What Jay Cost said yesterday looks exactly right today: Hillary has a chance at victory, but only if she can pull ahead in the overall popular vote, including Florida (she's already ahead if you include Michigan, but of course Obama wasn't on the ballot there), and then argue, to the superdelegates but also to the public, that as the choice of the majority of voters in the Democratic nominating process she has a "moral claim" on the nomination. (There's also the possibility of a "re-vote" in Michigan and Florida, as Marc points out today.) To a political junkie like myself, weaned on delegate counts and caucus regulations and all the rest, this argument sounds moderately far-fetched: The nominating process has rules, arbitrary and inconsistent as they may be, that both candidates are obliged to play by, and by the rules Obama's almost certainly going to come out with more delegates. But to a public that isn't steeped in the arcana of the process, that probably doesn't really understand the difference between a primary and a caucus and that's going to wake up today to grapple with the weirdness of being told that Obama won more delegates in Texas even though Hillary won the primary - well, you can see how if Hillary wins Pennsylvania convincingly and pulls ahead in the popular vote, a "people's choice," "let the majority rule" argument might find some traction. And you can bet that the superdelegates will have their fingers in the wind.
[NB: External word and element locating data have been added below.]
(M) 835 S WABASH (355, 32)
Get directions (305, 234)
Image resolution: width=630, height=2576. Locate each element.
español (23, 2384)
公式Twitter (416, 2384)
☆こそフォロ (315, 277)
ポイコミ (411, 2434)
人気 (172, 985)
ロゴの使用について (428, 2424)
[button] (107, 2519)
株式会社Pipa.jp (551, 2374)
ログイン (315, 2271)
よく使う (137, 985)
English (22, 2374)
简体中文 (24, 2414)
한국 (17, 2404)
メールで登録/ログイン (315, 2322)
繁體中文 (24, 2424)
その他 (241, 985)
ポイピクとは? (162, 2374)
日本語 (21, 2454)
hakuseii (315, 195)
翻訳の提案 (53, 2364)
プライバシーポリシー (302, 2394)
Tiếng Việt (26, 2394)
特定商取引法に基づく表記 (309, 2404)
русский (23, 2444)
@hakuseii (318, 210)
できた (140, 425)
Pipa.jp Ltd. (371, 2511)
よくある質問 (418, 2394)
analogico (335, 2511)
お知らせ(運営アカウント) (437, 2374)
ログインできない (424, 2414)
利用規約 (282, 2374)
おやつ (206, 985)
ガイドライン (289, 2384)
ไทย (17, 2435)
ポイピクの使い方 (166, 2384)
In this vein, Cost's point today seems spot-on:
The Obama campaign is proclaiming they won the Texas caucus by double digits. Indeed, that seems to be the case. Nevertheless, they need to be careful not to proclaim this too loudly. How will it look if Clinton wins a majority of the more than 2.5 million Texans who voted in the primary, but Obama wins the caucus in which about 100,000 people participated? That might help Clinton because it is evidence that the caucuses are not a good gauge of voter preferences. Obama needs to talk up his pledged delegate lead, without reminding people of how it is heavily dependent upon the caucuses. The Clinton camp is going to start attacking these caucuses.
Now of course, there's a simple way for Obama to take care of this: He just need to stay ahead of Hillary in the popular vote, where even with Florida included he currently leads by almost 300,000 votes. And if he really is the liberal Reagan, the change we can believe in, and all the rest of it, that shouldn't be too hard.